I dropped down to just the "a" set of slackware packages the other day and rebuilt my desktop from scratch in an attempt to fix what I believed to be a library issue (which turned out to be shitty programming). I tried out Keith Packard's very interesting "xserver", and also compiled a new although similar window manager. Openbox3 is a very nice window manager that somewhat breaks away from the other *box WM's, but its missing a slit and, although my initial reactions about blackbox were similar (how the hell can you do anything without a start bar and icons?!), I don't think I can live without the slit telling me what iconified windows I have and what time it is.

Besides wasting 3 hours in a car yesterday and taking an online test, I also have two essays for gym to look forward to, and an essay for Macroeconomics which I am going to purchase the book for today. My week, which is actually another hell week, is composed thusly: Monday : "breather", Tuesday : macro paper (20% of grade) due. Wednesday: gym paper [2] due. Thursday: 2 Jan Schaumann projects due. Friday : breather. There might be a senior design presentation in there somewhere, but I think that might be next tuesday. Either way, I can't work on it during the week, and I can't work on it during the weekend, so I guess we're just screwed. Looks like I'll be going underground again for a week, and I guess pacman and this site will once again suffer.

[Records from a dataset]
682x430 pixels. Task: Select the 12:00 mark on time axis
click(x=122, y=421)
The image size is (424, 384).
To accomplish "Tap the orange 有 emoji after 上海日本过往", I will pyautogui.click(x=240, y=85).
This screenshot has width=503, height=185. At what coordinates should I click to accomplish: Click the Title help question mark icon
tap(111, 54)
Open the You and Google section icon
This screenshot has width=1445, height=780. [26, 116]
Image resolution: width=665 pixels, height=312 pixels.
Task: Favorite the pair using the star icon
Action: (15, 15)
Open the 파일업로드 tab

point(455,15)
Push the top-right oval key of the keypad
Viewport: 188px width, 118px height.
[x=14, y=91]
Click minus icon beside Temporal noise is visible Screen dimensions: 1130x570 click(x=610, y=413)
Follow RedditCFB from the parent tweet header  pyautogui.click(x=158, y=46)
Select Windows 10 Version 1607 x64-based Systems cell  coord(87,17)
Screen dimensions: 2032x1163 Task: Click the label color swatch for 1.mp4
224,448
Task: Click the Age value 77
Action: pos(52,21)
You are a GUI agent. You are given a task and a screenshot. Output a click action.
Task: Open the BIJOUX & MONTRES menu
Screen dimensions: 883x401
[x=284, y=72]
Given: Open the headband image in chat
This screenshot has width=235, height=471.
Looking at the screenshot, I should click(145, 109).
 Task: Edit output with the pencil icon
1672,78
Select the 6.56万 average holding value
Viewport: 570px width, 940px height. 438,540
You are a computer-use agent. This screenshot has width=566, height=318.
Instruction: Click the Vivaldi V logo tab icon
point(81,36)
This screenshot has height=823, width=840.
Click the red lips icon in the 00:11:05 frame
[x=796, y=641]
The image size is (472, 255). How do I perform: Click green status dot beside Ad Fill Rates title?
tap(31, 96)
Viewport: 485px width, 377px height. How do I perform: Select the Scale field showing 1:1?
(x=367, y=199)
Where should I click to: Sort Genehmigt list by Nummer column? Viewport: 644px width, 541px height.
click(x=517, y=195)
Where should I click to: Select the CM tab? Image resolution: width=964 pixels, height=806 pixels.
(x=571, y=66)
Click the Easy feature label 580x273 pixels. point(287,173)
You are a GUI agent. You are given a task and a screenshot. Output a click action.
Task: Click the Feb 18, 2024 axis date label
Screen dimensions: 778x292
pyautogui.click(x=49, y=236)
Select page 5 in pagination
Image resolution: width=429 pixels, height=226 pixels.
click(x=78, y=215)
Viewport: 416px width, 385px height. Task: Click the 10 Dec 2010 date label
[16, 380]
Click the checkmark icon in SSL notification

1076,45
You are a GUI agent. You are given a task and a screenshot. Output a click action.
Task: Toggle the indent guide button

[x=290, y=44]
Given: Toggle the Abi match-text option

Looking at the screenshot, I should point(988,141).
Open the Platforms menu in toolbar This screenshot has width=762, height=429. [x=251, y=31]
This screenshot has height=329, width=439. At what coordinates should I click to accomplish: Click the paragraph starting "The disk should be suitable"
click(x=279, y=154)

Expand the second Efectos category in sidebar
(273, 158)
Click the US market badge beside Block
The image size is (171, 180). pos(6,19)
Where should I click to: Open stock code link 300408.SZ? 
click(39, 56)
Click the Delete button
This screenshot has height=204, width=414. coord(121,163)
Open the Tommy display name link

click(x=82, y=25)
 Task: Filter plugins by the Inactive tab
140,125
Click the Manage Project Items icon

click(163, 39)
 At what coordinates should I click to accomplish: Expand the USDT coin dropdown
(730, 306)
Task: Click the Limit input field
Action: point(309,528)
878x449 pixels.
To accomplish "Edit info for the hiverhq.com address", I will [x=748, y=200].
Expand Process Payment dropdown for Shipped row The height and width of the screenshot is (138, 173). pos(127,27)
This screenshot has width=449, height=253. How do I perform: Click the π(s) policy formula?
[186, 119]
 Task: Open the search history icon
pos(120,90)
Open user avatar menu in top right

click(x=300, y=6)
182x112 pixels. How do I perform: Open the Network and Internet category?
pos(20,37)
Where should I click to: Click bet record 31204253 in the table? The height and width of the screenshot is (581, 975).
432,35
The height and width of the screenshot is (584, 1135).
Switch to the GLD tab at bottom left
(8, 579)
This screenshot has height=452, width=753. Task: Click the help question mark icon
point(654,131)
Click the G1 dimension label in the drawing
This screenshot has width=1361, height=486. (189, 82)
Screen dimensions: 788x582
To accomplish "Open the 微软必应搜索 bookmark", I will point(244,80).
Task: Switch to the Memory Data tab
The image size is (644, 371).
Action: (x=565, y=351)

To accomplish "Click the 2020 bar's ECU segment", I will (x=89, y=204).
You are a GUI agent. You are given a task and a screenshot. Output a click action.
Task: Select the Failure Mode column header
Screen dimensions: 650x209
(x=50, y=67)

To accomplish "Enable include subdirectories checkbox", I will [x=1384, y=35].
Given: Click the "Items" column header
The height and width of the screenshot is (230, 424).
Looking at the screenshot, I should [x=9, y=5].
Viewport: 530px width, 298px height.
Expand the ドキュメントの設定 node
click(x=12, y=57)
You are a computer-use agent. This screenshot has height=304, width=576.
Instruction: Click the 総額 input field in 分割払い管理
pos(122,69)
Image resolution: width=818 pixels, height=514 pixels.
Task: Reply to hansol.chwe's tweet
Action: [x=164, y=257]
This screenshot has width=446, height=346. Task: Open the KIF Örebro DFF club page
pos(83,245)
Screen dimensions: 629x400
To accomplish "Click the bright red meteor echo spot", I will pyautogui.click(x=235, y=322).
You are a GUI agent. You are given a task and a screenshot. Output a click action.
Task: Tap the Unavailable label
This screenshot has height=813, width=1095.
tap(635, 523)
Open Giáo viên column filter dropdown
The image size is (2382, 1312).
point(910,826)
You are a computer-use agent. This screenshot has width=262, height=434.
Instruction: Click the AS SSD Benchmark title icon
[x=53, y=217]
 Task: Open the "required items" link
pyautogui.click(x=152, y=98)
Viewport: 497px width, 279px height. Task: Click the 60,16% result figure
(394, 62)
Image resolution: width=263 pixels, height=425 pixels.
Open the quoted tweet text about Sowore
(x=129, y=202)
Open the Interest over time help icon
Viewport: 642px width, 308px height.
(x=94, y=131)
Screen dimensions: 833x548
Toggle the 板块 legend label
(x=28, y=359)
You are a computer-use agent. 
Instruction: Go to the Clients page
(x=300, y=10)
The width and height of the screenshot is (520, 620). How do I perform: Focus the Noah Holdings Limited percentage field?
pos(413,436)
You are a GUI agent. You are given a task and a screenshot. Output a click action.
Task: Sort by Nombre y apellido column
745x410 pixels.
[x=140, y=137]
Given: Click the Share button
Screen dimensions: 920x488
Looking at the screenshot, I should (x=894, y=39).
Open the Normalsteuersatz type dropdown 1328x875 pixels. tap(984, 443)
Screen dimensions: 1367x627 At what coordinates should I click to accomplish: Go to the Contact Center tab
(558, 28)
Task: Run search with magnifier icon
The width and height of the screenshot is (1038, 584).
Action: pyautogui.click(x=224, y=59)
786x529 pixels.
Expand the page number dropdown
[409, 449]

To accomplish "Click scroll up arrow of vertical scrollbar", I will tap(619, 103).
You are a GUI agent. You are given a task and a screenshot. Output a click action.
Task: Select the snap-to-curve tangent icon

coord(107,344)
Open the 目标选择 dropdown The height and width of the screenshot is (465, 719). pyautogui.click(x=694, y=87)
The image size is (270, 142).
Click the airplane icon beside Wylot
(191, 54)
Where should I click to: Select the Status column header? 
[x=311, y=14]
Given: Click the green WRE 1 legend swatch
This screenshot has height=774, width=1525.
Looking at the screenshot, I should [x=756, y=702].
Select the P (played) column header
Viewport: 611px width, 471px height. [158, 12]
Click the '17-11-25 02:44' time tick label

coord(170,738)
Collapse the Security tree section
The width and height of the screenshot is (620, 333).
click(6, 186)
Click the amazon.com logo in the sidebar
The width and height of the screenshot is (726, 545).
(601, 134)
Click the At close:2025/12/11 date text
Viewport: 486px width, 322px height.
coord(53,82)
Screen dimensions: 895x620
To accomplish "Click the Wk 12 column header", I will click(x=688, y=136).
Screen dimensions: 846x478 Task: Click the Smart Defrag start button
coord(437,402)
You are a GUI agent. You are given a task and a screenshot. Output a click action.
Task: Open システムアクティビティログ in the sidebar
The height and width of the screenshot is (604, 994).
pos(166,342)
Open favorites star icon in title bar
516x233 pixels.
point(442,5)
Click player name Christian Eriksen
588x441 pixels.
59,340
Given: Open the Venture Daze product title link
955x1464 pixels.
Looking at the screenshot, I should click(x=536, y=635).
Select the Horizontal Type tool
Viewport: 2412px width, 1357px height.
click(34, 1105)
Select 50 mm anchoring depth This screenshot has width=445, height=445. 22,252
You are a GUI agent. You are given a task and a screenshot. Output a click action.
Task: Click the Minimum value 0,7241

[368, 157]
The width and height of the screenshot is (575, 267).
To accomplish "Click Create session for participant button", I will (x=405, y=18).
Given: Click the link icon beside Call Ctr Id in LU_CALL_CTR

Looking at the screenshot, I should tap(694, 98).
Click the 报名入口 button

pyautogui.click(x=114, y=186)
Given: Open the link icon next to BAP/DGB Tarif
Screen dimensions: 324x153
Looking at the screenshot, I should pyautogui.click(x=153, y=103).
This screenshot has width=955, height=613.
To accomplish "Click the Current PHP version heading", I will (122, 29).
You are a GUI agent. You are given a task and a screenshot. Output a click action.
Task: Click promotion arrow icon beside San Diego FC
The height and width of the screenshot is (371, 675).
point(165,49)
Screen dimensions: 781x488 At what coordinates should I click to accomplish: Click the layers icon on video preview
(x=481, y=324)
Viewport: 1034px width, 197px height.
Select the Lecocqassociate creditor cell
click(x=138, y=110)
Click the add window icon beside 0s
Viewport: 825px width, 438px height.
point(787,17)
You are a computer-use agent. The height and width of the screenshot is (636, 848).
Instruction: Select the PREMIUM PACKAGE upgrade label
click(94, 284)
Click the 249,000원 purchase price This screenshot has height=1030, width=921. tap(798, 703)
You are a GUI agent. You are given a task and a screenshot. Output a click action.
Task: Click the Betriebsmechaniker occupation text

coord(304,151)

> Given problem A
Set down the part of the blog post starting at "I dropped down" and ending at "time it is.", keeping every word unchanged.
> Given problem B
Answer these questions using the blog post:
(i) Which window manager is described as missing a slit?
(ii) What is due on Tuesday, and what share of the grade does it count for?
(iii) How many hours were spent in a car yesterday?
The data is separate material and is not part of the blog post.

> Task solution A
I dropped down to just the "a" set of slackware packages the other day and rebuilt my desktop from scratch in an attempt to fix what I believed to be a library issue (which turned out to be shitty programming). I tried out Keith Packard's very interesting "xserver", and also compiled a new although similar window manager. Openbox3 is a very nice window manager that somewhat breaks away from the other *box WM's, but its missing a slit and, although my initial reactions about blackbox were similar (how the hell can you do anything without a start bar and icons?!), I don't think I can live without the slit telling me what iconified windows I have and what time it is.

> Task solution B
(i) Openbox3
(ii) The macro paper, worth 20% of the grade
(iii) 3 hours